WHAT started as an underwear blog has become a multi-million dollar business for Melbourne entrepreneur Nicholas Egonidis.
In its fourth year, Daily Jocks ships around 9,000 pieces of underwear each month, with 6,000 of those to subscribers to its monthly underwear service. That equates to a revenue of around AUD$3 million annually.
"I started the Daily Jocks underwear blog out of frustration after seeing overpriced underwear online. I could see that on US sites, a pair of Calvin Klein underwear cost US$14, but the exact same pair on an Australian site cost AUD$45 - it didn't make sense," Egonidis tells Business News Australia.
The venture started as an aggregator of deals and men's underwear offers and grew from there.
Today, the company's Facebook page has more than 600,000 likes while its email database has more than 250,000 names.
Egonidis overhauled his business model in 2012. His blog and social media channels had the support of major brands, but they weren't willing to pay a reasonable amount for exposure given Daily Jocks' following.

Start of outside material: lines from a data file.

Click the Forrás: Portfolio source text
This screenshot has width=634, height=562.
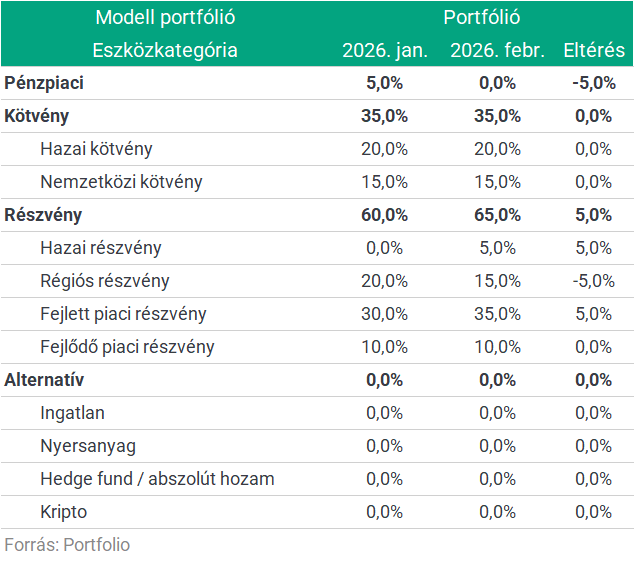[x=67, y=545]
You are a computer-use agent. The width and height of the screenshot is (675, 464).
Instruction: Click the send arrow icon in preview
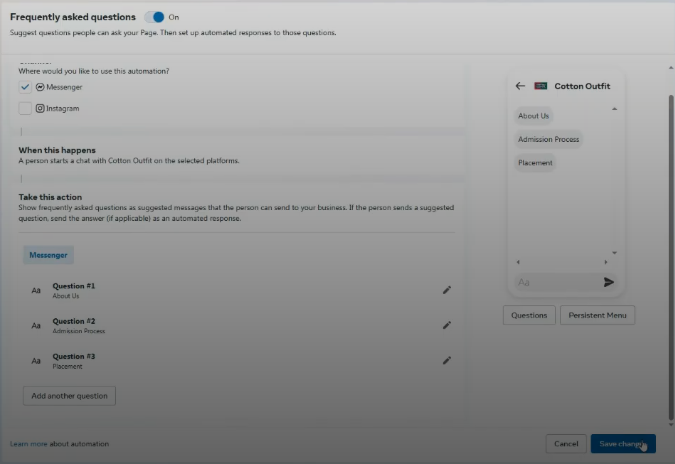(609, 283)
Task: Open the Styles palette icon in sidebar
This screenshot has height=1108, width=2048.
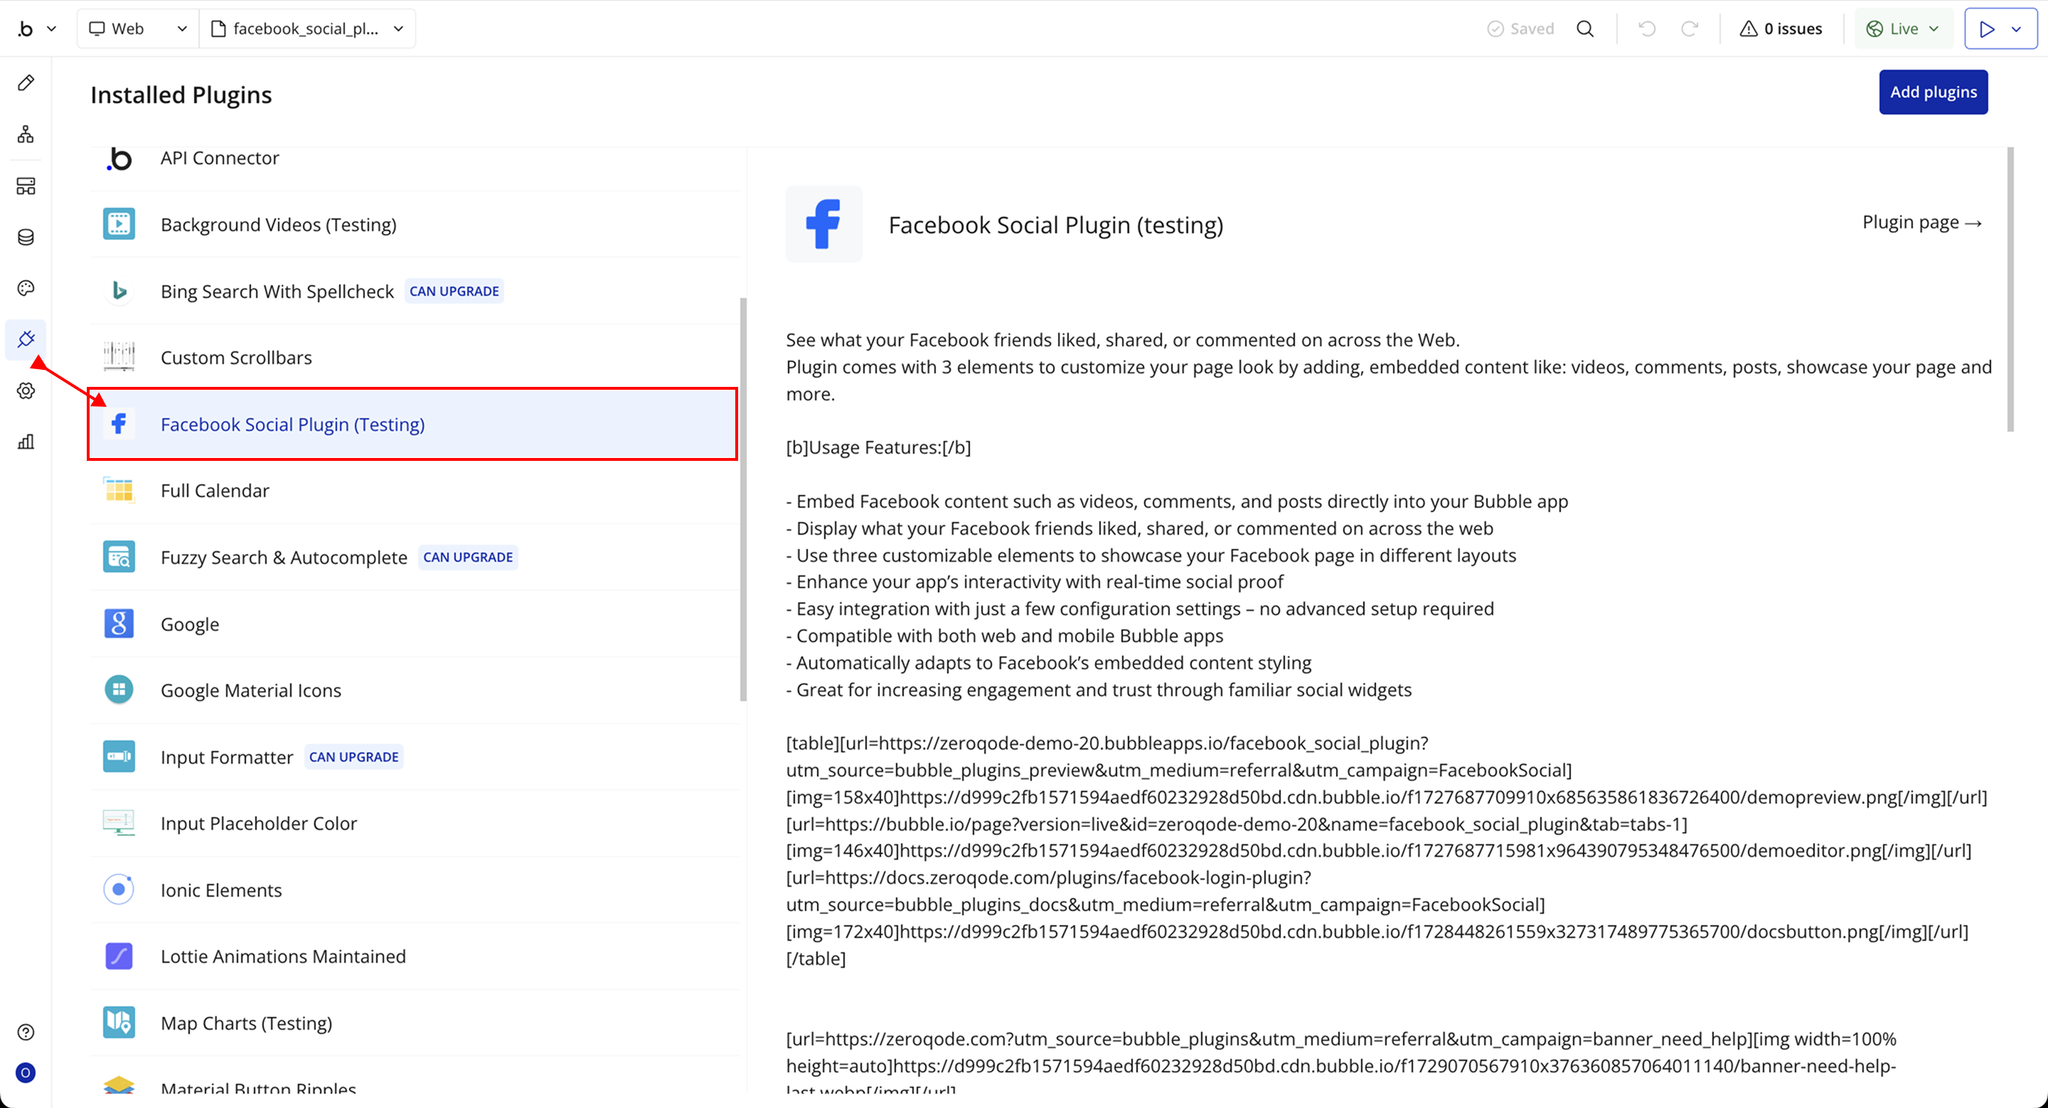Action: point(26,288)
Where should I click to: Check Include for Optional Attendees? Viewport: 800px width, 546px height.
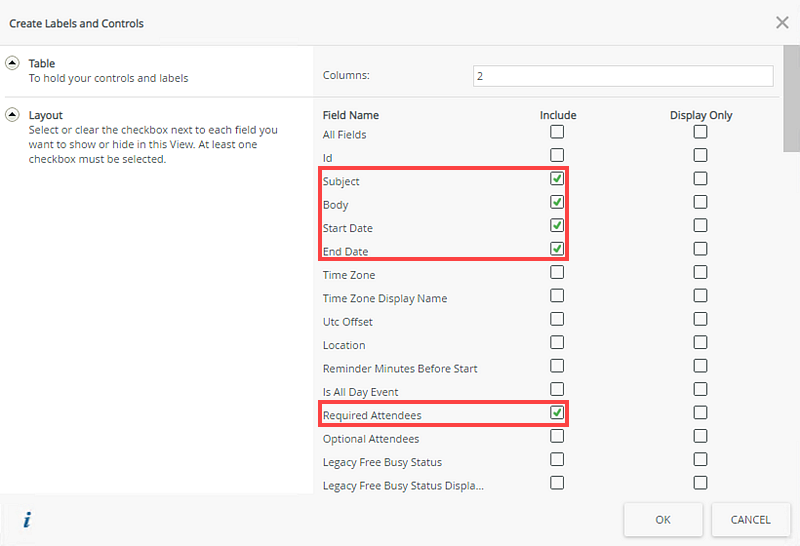[x=557, y=436]
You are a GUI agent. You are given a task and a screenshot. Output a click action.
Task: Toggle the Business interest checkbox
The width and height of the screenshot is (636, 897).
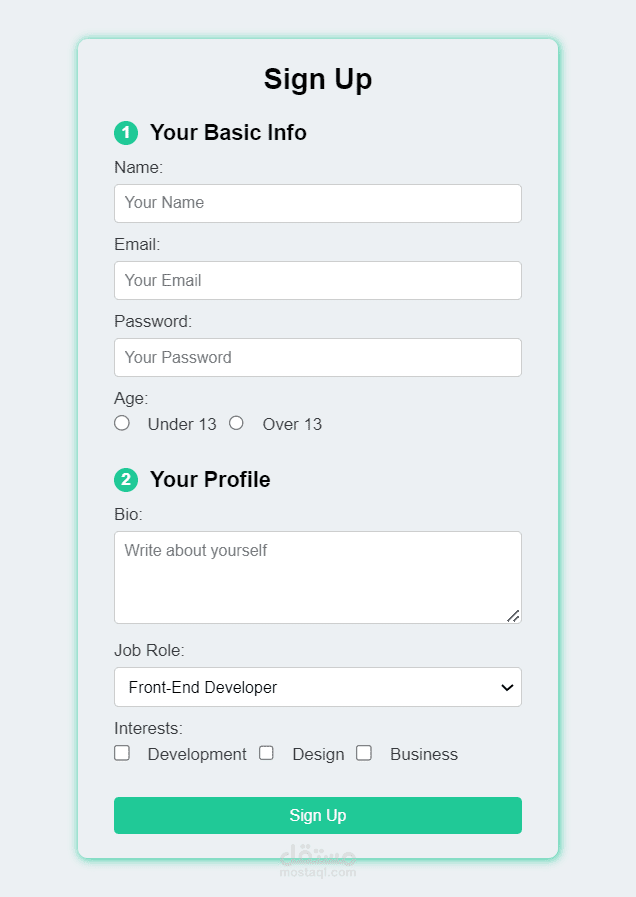point(364,752)
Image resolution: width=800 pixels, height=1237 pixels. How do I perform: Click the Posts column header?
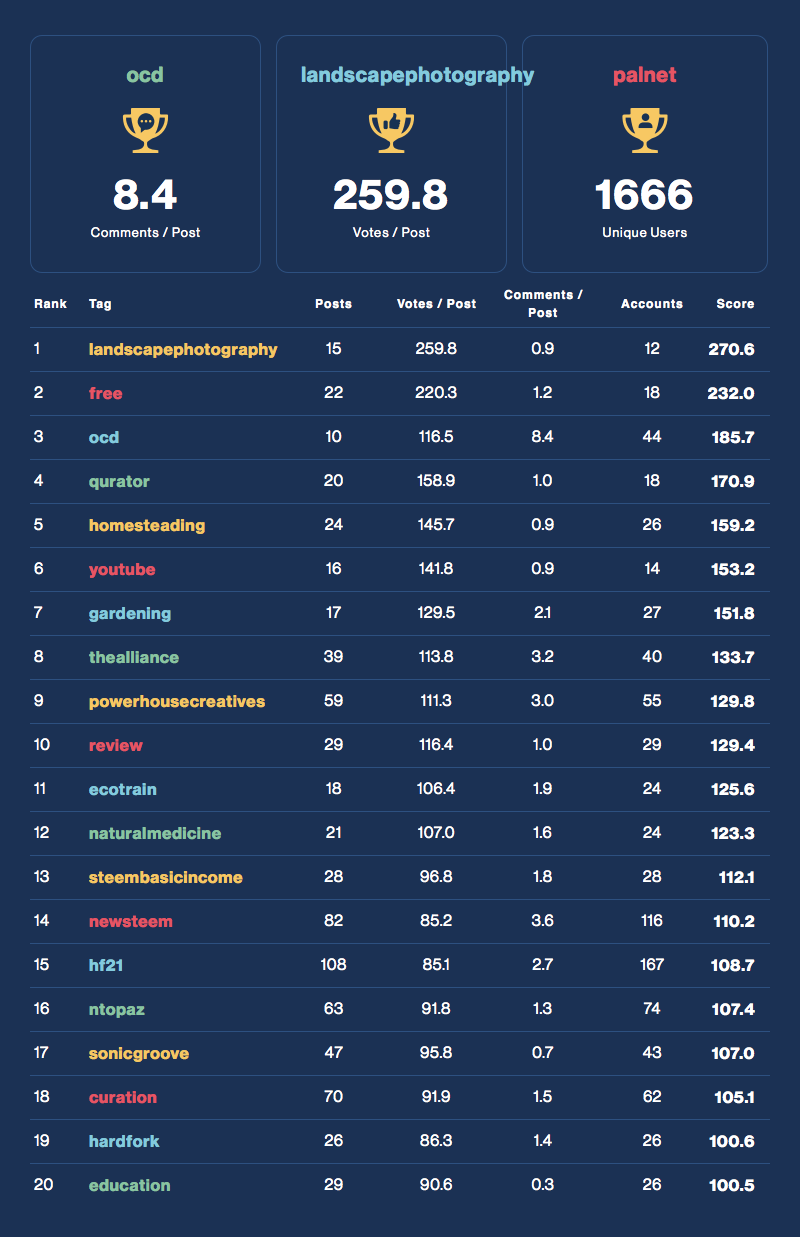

"Our strength is really in the database and our social media following," he says.
"We had half a million people following the brand and a couple of hundred thousand email subscriptions, however, the brands weren't prepared to pay what was justified for the traffic they were getting."
Egonidis decided to leverage his online following to create his own retail brand with a unique value proposition - a subscription underwear service.
"The guys responded well - I had 2,000 people join up to the underwear club in the first month," he says.
"People were clearly interested in buying from us because they recognised that we knew what good underwear was - they trusted our judgement."
In the past year, Daily Jocks has grown revenue by 30-40 per cent, which Egonidis says is due to building up the online store's offering to around 800 products and increasing the variety to include activewear and shorts.
A new retail store which opened within the company's existing distribution warehouse and office on Chapel Street has also boosted the company. However, only 10 per cent of Daily Jocks' customers are in Australia - most are in the United States.
Egonidis is planning to build his community further through a new app.
"I have been working on it for about a year; it is like a shoppable version of Instagram where people can upload the products they have purchased and if someone sees the product and wants to buy it, they can, all within the app," he says.
"This is an exciting time for my business, I am in online and offline retail as well as working on some cool tech that will be out there and promoting the store in Melbourne."
The app will include a beacon for shoppers if they are located within 1km of the store to entice them to visit the shop and to drive online sales content.
In the coming year, Egonidis says he will focus on building a solid, profitable business and work on bringing his digital ecosystem together under a single strategy.